The public and economic contributions of arts education are substantial, and creative sectors constitute a major component of the national economy. In 2023, the arts and cultural sector added $1.2 trillion to the U.S. economy, representing 4.2% of our national Gross Domestic Product (GDP).4 The most innovative professional performing arts schools today are focused on both the artistic excellence achieved in core training as well as the tools needed to develop flexible, adaptable artists capable of responding to an always-evolving job market.

This proposed rule has implications far beyond individual programs at individual institutions, affecting workforce development, regional economies, and cultural infrastructure. Absent adjustments that consider the variety of ways those who complete degree programs in the arts support themselves following graduation, the proposed rule will systemically underestimate program success, penalize careers oriented toward the public good, and ultimately undermine a significant sector of our national economy. This phenomenon will prevent students from lower and middle-income backgrounds from making their own decisions about their education and professional futures; instead, the government will have decided for these students. This is the opposite of what postsecondary education should be.

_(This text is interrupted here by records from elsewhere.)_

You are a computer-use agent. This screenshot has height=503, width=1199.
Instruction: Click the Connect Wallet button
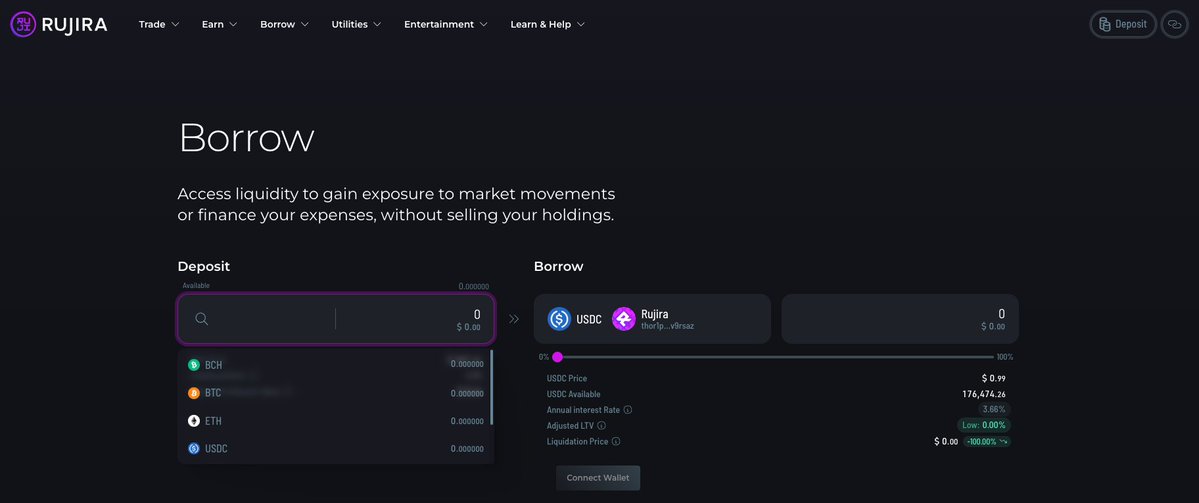(x=598, y=478)
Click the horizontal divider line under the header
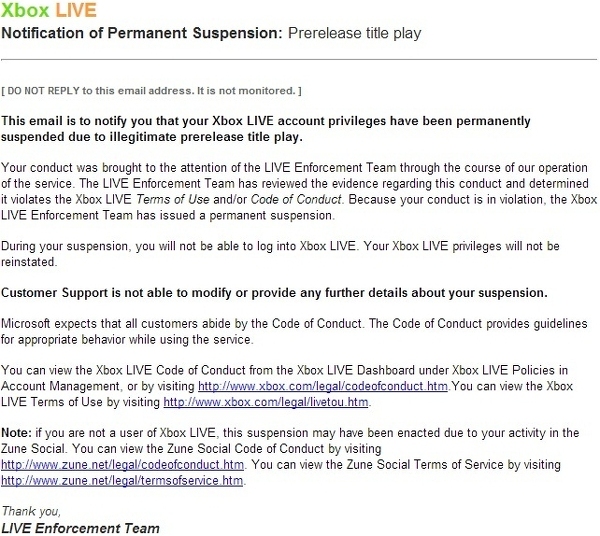 [298, 61]
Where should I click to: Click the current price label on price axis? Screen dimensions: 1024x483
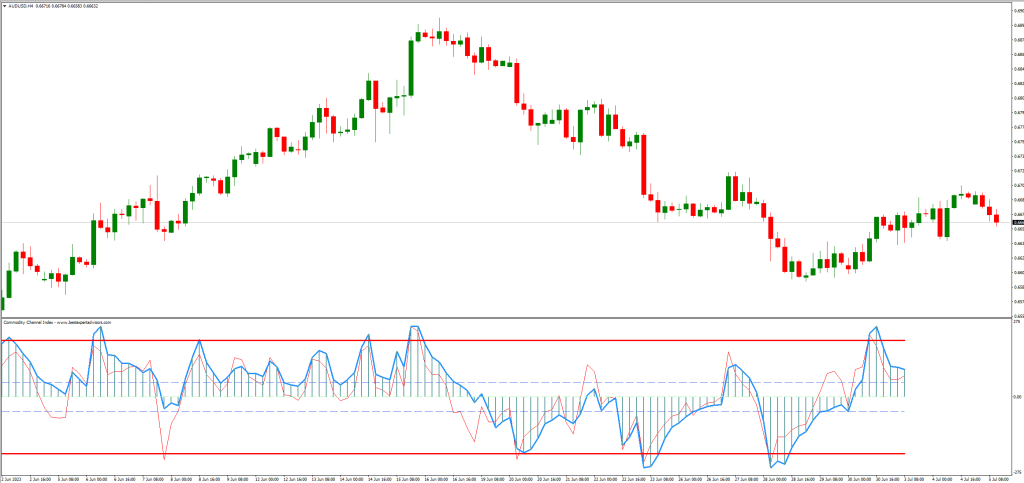(1018, 222)
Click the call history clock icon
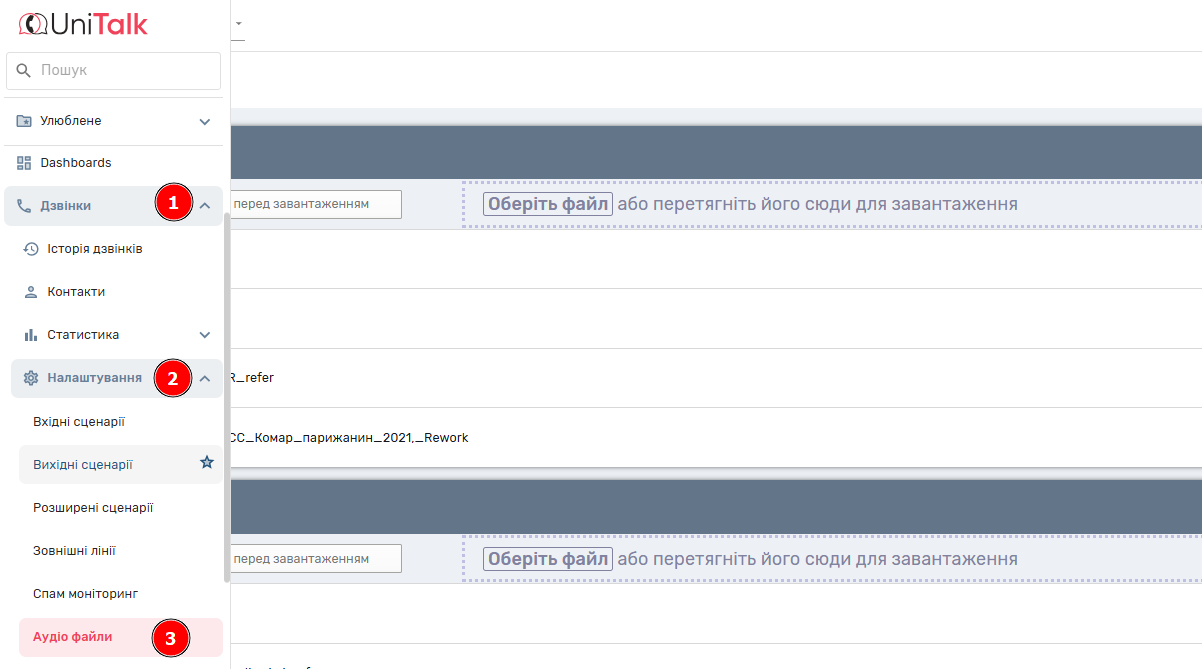1202x669 pixels. (x=31, y=249)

IV. The Department must comply with the Master Calendar requirement.

The Department contends in the preamble that when there is a conflict between a general provision and specific provision, the specific provision will prevail, as it relates to an implementation timeline for OBBB.5 This position is counter to previous instances when Congress waived the Master Calendar requirements because lawmakers’ intent was explicit in statute.6 Students, institutions, taxpayers, or the Department itself are unlikely to gain anything from forcing a rushed implementation. Institutions will already be grappling with new requirements from the RISE negotiated rulemaking. Rushed implementation is especially undesirable due to the estimated 1.6 million burden hours required of institutions to comply with the AHEAD regulation.7

The Master Calendar requirement enables institutions, students, families, and the government to know that there is sufficient time for implementation to facilitate compliance with new rules. Importantly, the requirement allows for students to have the best information possible with a long enough runway to make an informed decision about the next phase of their lives. AAU urges the Department to comply with the Master Calendar requirement and provide institutions, students, and families adequate time to understand and prepare for the changes these rules impose.

V. The Department should not condition loss to all Title IV aid on the earnings test.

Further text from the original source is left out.